David Landa and school didn’t get on, but he still made his mark
Another of the Landa lawyer clan, David Landa steered a different course to become the nuisance ombudsman that his state needed.
OBITUARY
David Evatt Landa
NSW politician. Born October 11, 1934; died November 21, aged 87.
The name Landa has a long resonance in legal and Labor circles in NSW. Abe Landa held numerous ministries during the 1950s and ’60s; Paul was a high-flying attorney-general in ’70s.
David Landa, the son of Abe and cousin of Paul, became instead a burr beneath the saddle of governments, a seven-year stint as NSW ombudsman capping off an eclectic career that ranged from defending murderers to scrutinising greyhounds.
Landa was born into the law, in so far as his father had dedicated 30 years to building a firm specialising in workers’ compensation, while his godfather was jurist and politician HV Evatt, a family friend. He was not, however, a natural scholar, suffering what in hindsight he suspected was a species of attention deficit disorder, and he left Sydney’s Scots College in 1952, in his words, “unable to spell, writing appallingly and having only very basic numeric skills”.
He twice failed first-year law, and scrabbled his way to the Bar via the admission board.
This did not prevent him having a client list in which Abe Saffron was only averagely colourful. There was also Sammy Lee, impresario of the Kings Cross all-male cabaret Les Girls; William Macdonald, a serial killer known as The Mutilator; and constables Terry Swift and Peter Abel, both of whom he got off a charge of culpability in the 1972 death of a vagrant called Jose Bilbao.
This last case left Landa with profoundly mixed feelings. When later he saw David Williamson’s The Removalist, a play dealing with police brutality, he could not sit through the climax and left.
Still, Landa emerged from his 26 years of practice with a fund of anecdotes, such as briefing John Kerr QC, who was smugly pleased with what he felt was some particularly spellbinding advocacy only to realise that the jurors had been transfixed by his fly being undone, and fraternising with the ebullient property developer Paul Strasser.
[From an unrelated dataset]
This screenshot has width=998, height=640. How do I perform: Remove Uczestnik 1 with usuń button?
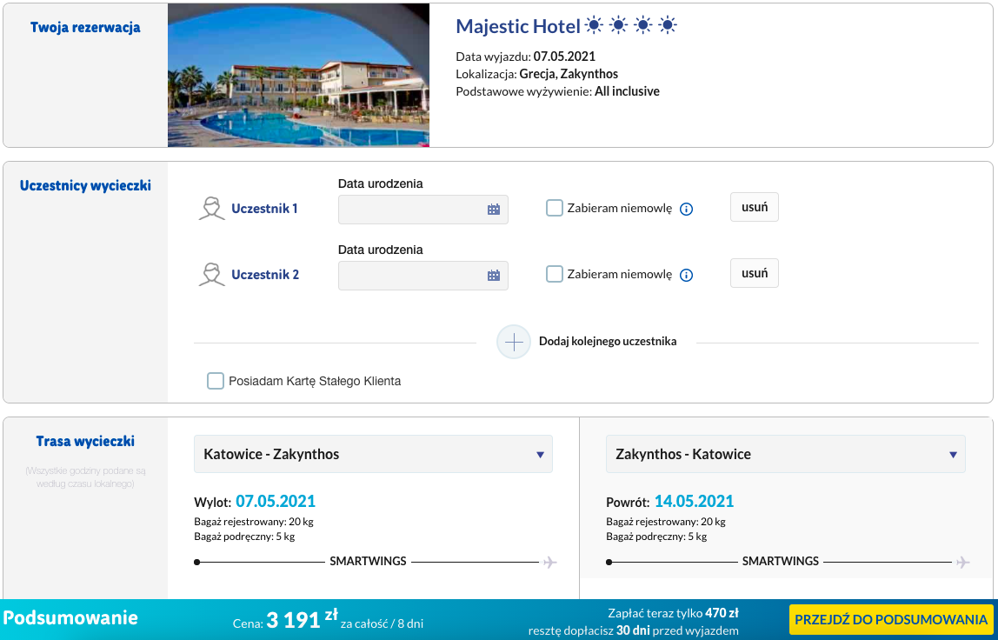(x=755, y=207)
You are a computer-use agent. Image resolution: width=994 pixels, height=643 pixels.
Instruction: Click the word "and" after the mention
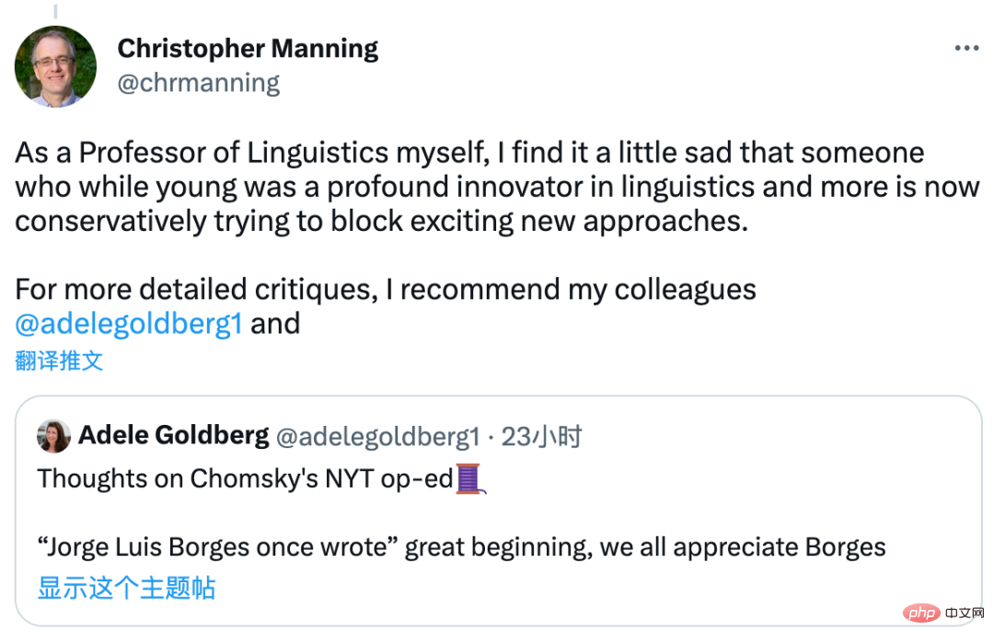point(275,324)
One day, Landa recalled, Strasser pressed him on a matter near his heart. “David,” said the entrepreneur, “how much does it cost to buy a knighthood in Australia?”
Landa was slightly appalled and pooh-poohed the notion.
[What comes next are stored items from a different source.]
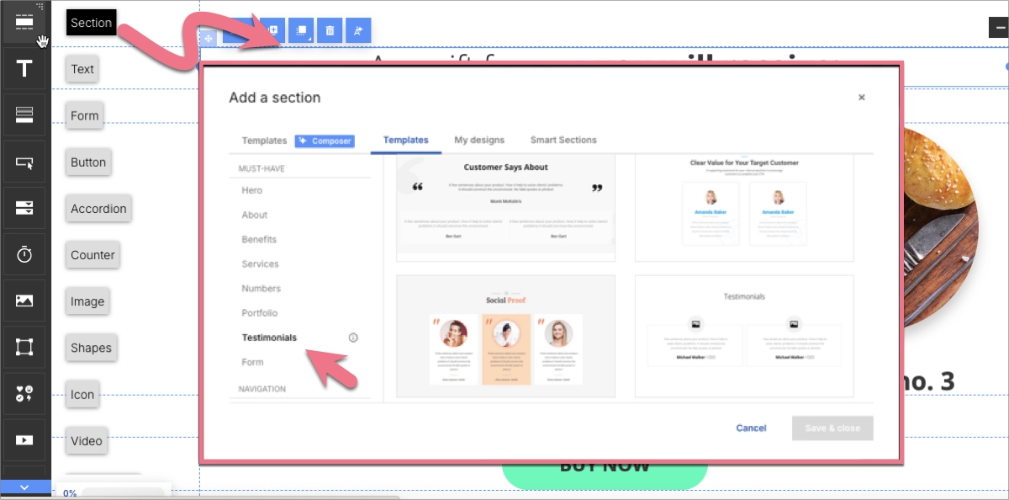This screenshot has width=1009, height=500.
Task: Click the trash icon to delete the section
Action: tap(330, 31)
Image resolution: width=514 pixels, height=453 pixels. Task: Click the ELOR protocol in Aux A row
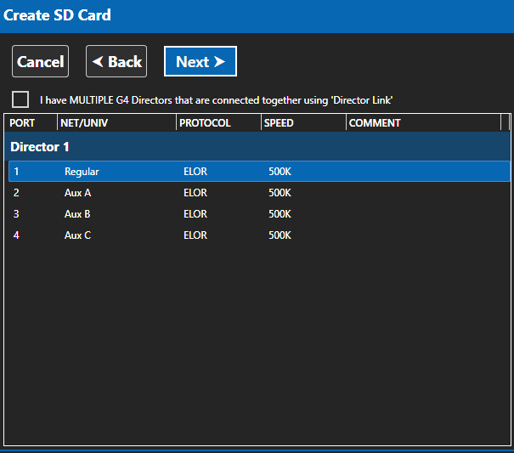(195, 193)
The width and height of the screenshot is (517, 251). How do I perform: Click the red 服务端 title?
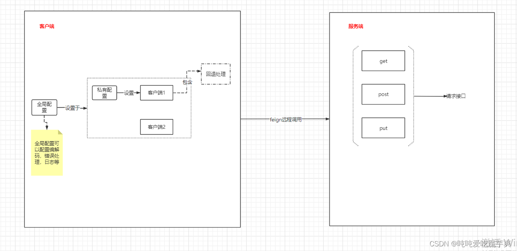(x=356, y=26)
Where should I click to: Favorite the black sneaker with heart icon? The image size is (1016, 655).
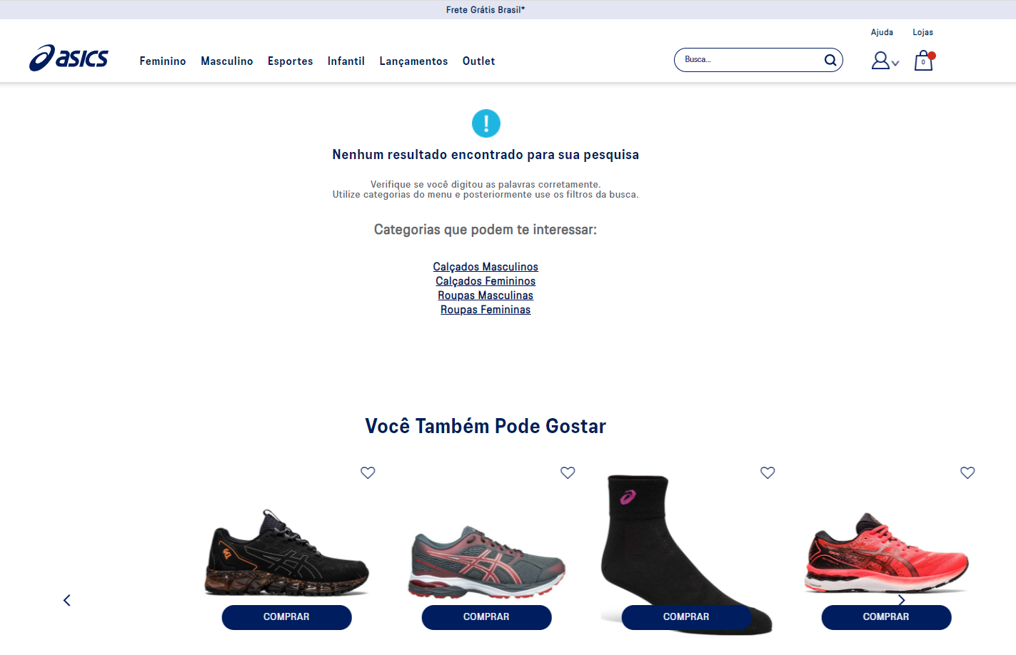pos(368,472)
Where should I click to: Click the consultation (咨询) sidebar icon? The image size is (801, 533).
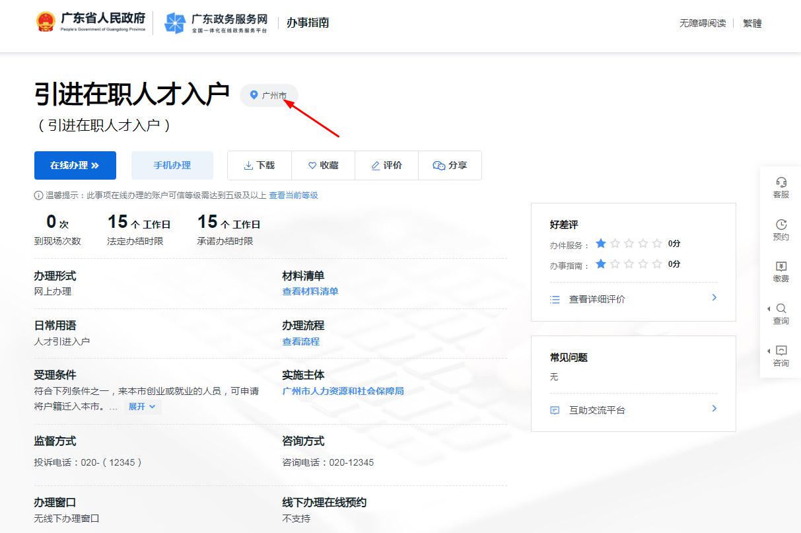pyautogui.click(x=781, y=351)
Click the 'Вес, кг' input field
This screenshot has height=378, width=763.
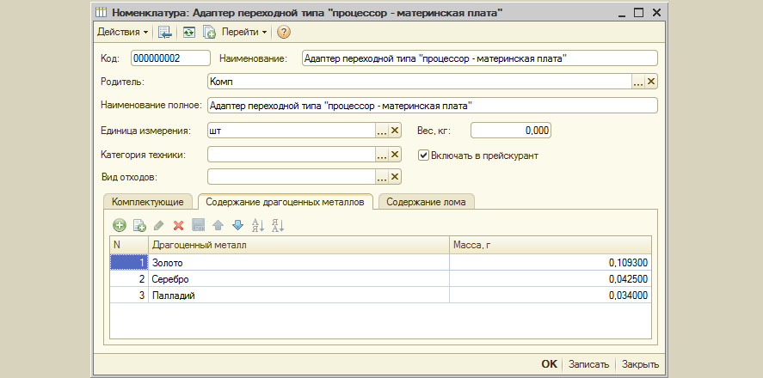tap(510, 131)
“Of course you can (buy a knighthood),” Strasser scoffed. “Peter Abeles paid £10,000 for his. I want to pay less than Peter to prove I am smarter than him.”
Strasser had the last word when he was knighted in 1973.
Landa was accustomed to the overlap of the personal and political. His father, having devoted a lifetime to Labor causes, was drummed from the party for accepting the job of NSW agent-general in London from Robert Askin; their firm lost a great proportion of their work; “Labor people,” he realised, “were great haters with long memories.”
Yet, a mild man with a love of literature and a self-deprecating sense of humour, he himself developed no enmities and regained caste by good works, including multiple terms as mayor of Hunters Hill.
Starting with a cleaner whom he learned was a former South Vietnamese military officer, Landa also became a tireless helper of Indochinese refugees in the ’80s, to the extent of serving as president of the Indo-China Refugee Association and national secretary of the aid agency Austcare.
This brought him in contact with Labor premier Barrie Unsworth, who in November 1988 appointed him George Masterman’s successor as ombudsman out of 28 candidates.
These were the years leading up to the Wood royal commission when a lot of the role was grappling with dirty cops and their defenders. Two-thirds of the ombudsman’s resources ended up being devoted to complaints against them.
Landa struck an important blow in the oversight of police in NSW by successfully advocating for abolition of the hidebound Police Board and resisting the obdurate Police Association.
The ombudsman’s office regularly disinterred evidence of general deviousness, sexual harassment and racism in the ranks, incurring the ire of police commissioner Tony Lauer and police minister Terry Griffiths, although the force developed such respect for their former scourge that the union hired Landa as a consultant during the royal commission.
After three years as chief magistrate of NSW’s Local Courts, Landa also organised an inquiry into ticketing irregularities at the Sydney Olympics, then became integrity auditor at Greyhound Racing NSW – a job he quit when, presciently, he realised the government was not interested in cleaning up the sport.
Landa spied 20-year-old Valerie Levitt at a dance at the Trocadero in May 1961. They were married by the end of the year and, uncommonly devoted, raised three daughters and a son. She predeceased him by 18 months.
Reading was a solace for his loss. He was found dead in bed, Kindle resting on his chest.